本文
--- --- ---

Translator's Postscript to Will_you_be_alive? MyBookへ. 
『確率で読み解く日常の不思議』ホーム


『確率で読み解く日常の不思議』 訳者あとがき


 著者のポール・J・ナーインには多くの著書がある. 現在,手にすることができる状態のものが16冊ある.日本語の翻訳も6タイトルが出版されている. 数学者や工学者の伝記,数学史と絡めた虚数やオイラーの公式などの数学的話題の解説,数学と物理学との関わり,相対性理論の解説をタイムマシーンと関連付けたもの,数学的なパズルなど,非常に幅広い.
 しかし,彼は単なる啓蒙家ではない.スタンフォード大学卒業後,修士はカリフォルニア工科大学,博士はカリフォルニア大学アーヴァイン校で学び,電子工学のPh.D.を得ている. 数年宇宙関連の会社に勤めた後,数校の大学で教え,その後30年近くニュー・ハンプシャー大学とヴァージニア大学で電気工学の学部生と大学院生に確率論とその応用を教え,現在はニュー・ハンプシャー大学の名誉教授である. だから,その著書はユーモアも交えて読みやすいが,内容はしっかりしている.
 確率に関するパズル・ブックがプリンストン大学出版局から3冊出ていて,1冊は既に和訳されており,本書は3冊目である. 数学の啓蒙書の中でも確率の占める位置は小さくない. 思いもかけない結果が,簡単だが間違えやすい考察から導かれるからでもある. 本書の中でも,ニュートンダランベールラプラスといった大数学者でも正しくない考察を表明したことが語られているほどである.
  確率に関する問題が簡単なのに間違うことが多いというのは,ちょっと見の印象というものである. 啓蒙書で扱われる場合が極端に簡単な場合だから簡単に見えるだけである. 本当はそれほど簡単なものではないのに,なんとなく簡単なことのように思う. だから間違いやすいわけである.

--- --- ---

(抽出データ項目)
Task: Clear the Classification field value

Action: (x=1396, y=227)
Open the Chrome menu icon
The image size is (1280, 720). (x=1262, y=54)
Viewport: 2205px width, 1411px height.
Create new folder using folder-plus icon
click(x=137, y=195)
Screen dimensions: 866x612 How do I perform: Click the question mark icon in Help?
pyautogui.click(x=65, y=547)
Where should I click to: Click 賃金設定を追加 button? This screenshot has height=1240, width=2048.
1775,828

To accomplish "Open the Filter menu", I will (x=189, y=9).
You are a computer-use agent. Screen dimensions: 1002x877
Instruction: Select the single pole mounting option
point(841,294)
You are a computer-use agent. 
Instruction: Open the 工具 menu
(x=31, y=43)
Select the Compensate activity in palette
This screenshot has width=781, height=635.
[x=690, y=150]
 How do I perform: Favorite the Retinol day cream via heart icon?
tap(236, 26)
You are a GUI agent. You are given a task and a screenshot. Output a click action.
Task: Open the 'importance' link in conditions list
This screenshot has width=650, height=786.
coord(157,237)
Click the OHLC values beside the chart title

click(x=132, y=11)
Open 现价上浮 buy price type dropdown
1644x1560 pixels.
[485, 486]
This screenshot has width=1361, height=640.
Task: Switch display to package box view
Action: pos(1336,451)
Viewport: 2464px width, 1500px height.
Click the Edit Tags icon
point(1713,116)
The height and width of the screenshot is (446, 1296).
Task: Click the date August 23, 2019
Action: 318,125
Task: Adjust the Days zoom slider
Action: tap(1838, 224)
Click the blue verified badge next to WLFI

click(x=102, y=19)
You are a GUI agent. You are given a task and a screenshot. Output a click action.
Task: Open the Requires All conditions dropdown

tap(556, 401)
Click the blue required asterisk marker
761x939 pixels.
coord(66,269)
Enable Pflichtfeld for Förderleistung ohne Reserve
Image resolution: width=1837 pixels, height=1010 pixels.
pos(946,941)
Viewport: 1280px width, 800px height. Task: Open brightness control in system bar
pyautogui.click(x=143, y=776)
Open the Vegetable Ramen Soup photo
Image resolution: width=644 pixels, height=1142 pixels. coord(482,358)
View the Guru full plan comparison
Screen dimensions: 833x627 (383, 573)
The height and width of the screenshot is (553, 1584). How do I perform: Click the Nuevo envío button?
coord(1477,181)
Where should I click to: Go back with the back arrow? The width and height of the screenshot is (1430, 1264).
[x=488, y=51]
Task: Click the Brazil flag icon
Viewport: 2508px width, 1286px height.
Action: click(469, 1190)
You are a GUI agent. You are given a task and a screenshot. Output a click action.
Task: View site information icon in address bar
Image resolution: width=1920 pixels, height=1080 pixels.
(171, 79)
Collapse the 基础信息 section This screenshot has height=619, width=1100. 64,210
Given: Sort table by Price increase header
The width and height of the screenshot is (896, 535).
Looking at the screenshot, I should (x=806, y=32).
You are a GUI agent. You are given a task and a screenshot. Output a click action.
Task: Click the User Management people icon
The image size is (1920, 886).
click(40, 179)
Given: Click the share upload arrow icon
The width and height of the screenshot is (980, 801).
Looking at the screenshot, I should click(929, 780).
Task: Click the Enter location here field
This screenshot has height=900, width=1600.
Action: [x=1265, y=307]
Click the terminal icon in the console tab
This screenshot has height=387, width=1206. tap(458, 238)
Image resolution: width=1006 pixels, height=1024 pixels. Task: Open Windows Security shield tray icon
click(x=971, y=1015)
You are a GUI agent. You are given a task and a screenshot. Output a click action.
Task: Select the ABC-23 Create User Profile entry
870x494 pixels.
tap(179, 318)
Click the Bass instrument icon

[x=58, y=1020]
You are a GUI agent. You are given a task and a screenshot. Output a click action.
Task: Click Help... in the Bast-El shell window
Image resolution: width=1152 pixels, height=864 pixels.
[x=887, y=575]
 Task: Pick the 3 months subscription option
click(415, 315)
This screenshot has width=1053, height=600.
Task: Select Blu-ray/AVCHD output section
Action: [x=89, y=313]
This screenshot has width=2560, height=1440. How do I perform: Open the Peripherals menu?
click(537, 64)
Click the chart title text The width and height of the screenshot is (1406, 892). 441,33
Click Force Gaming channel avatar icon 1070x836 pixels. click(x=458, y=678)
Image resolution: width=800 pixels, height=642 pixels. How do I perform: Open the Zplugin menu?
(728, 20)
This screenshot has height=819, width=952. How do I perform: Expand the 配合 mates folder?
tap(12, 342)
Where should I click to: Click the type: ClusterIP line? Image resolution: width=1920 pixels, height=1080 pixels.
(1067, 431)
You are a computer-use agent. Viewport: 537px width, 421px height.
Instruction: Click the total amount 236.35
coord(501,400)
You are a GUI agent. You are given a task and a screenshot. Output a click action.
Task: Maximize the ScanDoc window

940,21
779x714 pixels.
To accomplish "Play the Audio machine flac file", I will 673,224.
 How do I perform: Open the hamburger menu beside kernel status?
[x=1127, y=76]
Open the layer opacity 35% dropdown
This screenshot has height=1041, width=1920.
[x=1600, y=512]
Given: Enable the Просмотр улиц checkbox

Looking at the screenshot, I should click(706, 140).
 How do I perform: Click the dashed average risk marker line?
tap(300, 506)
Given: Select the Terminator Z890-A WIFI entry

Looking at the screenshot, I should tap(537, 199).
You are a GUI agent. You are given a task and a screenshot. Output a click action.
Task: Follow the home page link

--- --- ---

課題
上の訳者あとがきの全文を、一字も変えずに打ち直すこと。

解答
Translator's Postscript to Will_you_be_alive? MyBookへ. 
『確率で読み解く日常の不思議』ホーム


『確率で読み解く日常の不思議』 訳者あとがき


 著者のポール・J・ナーインには多くの著書がある. 現在,手にすることができる状態のものが16冊ある.日本語の翻訳も6タイトルが出版されている. 数学者や工学者の伝記,数学史と絡めた虚数やオイラーの公式などの数学的話題の解説,数学と物理学との関わり,相対性理論の解説をタイムマシーンと関連付けたもの,数学的なパズルなど,非常に幅広い.
 しかし,彼は単なる啓蒙家ではない.スタンフォード大学卒業後,修士はカリフォルニア工科大学,博士はカリフォルニア大学アーヴァイン校で学び,電子工学のPh.D.を得ている. 数年宇宙関連の会社に勤めた後,数校の大学で教え,その後30年近くニュー・ハンプシャー大学とヴァージニア大学で電気工学の学部生と大学院生に確率論とその応用を教え,現在はニュー・ハンプシャー大学の名誉教授である. だから,その著書はユーモアも交えて読みやすいが,内容はしっかりしている.
 確率に関するパズル・ブックがプリンストン大学出版局から3冊出ていて,1冊は既に和訳されており,本書は3冊目である. 数学の啓蒙書の中でも確率の占める位置は小さくない. 思いもかけない結果が,簡単だが間違えやすい考察から導かれるからでもある. 本書の中でも,ニュートンダランベールラプラスといった大数学者でも正しくない考察を表明したことが語られているほどである.
  確率に関する問題が簡単なのに間違うことが多いというのは,ちょっと見の印象というものである. 啓蒙書で扱われる場合が極端に簡単な場合だから簡単に見えるだけである. 本当はそれほど簡単なものではないのに,なんとなく簡単なことのように思う. だから間違いやすいわけである.